Online Flow : Genie LoRA API

  • Genie library provides high-level Dialog API for Generative AI transformer models

  • Dialog API is extended to include applying a LoRA adapter and setting the strength (alpha)

../../_static/resources/lora/qnn_tutorial_lora_online_genie_callflow.png
../../_static/resources/lora/qnn_tutorial_lora_online_genie_config.png

LoRA + Graph switch Implementation

  • Graph switching can now be used with LoRA to reduce RAM usage by trading off slight token rate hit

  • As per QNN SDK doc, to enable graph switch, user needs to set context config options as

    QNN_CONTEXT_CONFIG_MEMORY_LIMIT_HINT : non-zero value QNN_CONTEXT_CONFIG_PERSISTENT_BINARY : true

  • If user uses qnn-net-run or qnn-throughput-net-run, this can be done by setting config options accordingly in backend extension config file.:

    memory_limit_hint : non-zero value

    is_persistent_binary : true

  • The adapter buffer should be kept persistent (like context binary buffer) for graph switching

    • During QnnContext_applyBinarySection, if the graph is in an unloaded state, HTP Backend deserializes the graph, then applies the adapter.

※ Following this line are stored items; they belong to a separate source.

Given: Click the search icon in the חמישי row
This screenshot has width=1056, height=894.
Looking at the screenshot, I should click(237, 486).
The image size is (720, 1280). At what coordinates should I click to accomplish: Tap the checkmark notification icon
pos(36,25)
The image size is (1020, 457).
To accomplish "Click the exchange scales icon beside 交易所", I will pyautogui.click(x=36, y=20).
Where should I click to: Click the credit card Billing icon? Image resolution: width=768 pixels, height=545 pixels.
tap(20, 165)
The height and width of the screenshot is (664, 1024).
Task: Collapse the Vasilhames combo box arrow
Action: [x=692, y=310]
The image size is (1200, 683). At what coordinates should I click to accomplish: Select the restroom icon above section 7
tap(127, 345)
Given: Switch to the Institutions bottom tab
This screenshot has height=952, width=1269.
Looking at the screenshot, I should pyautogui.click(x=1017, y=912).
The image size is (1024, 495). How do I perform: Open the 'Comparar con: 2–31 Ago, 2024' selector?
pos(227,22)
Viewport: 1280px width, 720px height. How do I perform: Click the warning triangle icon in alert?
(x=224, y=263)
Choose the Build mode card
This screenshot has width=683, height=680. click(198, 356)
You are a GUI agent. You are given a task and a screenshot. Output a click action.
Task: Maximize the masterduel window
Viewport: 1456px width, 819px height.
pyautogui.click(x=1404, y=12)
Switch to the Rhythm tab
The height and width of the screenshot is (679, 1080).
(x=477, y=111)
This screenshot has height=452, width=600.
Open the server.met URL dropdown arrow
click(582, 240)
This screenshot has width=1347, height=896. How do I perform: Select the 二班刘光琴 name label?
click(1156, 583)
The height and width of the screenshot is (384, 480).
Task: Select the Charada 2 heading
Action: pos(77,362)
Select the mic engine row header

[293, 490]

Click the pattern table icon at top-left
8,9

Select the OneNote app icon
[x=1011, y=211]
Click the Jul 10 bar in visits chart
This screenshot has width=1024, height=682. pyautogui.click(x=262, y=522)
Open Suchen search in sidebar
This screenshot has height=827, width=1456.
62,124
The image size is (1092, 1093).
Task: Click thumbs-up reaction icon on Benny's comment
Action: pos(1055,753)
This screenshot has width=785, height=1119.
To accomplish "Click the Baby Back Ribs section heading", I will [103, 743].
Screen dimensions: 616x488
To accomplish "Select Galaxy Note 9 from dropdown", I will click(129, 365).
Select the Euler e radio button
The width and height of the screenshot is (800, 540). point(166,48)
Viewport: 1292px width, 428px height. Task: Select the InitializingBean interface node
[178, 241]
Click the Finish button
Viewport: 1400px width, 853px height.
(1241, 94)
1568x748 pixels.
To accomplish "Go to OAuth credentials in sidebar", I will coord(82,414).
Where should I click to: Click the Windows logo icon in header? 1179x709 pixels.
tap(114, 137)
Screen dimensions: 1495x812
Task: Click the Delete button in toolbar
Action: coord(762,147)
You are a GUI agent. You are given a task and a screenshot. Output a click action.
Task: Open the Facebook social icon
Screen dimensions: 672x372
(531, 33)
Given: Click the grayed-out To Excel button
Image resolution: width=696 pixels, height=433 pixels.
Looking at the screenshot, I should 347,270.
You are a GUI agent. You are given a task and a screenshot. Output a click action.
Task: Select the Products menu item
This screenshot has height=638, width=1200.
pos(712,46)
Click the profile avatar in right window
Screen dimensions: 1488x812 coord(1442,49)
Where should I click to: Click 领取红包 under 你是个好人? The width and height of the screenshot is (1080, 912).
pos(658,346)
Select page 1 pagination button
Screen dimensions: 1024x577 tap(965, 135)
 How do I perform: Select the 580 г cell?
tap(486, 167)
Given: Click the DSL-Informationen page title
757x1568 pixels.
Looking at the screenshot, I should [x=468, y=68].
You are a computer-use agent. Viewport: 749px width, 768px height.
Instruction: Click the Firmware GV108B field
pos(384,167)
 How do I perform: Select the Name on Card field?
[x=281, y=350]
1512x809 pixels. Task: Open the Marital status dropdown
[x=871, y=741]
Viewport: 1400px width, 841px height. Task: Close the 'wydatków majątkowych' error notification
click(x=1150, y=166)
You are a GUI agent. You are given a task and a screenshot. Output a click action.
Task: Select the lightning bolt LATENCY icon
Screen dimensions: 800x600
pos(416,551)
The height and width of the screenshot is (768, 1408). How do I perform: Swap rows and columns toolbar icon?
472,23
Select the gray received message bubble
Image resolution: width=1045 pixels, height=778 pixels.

    • During QnnGraph_execute, if the graph is in an unloaded state, HTP backend loads the unloaded graph and then reapplies last applied adapter from the persistent buffer.

  • Note: When the Lora Weight Sharing feature is enabled, the graph will not be in an executable state immediately after deserialization. You must call QnnContext_applyBinarySection at least once for any graph before invoking QnnGraph_execute.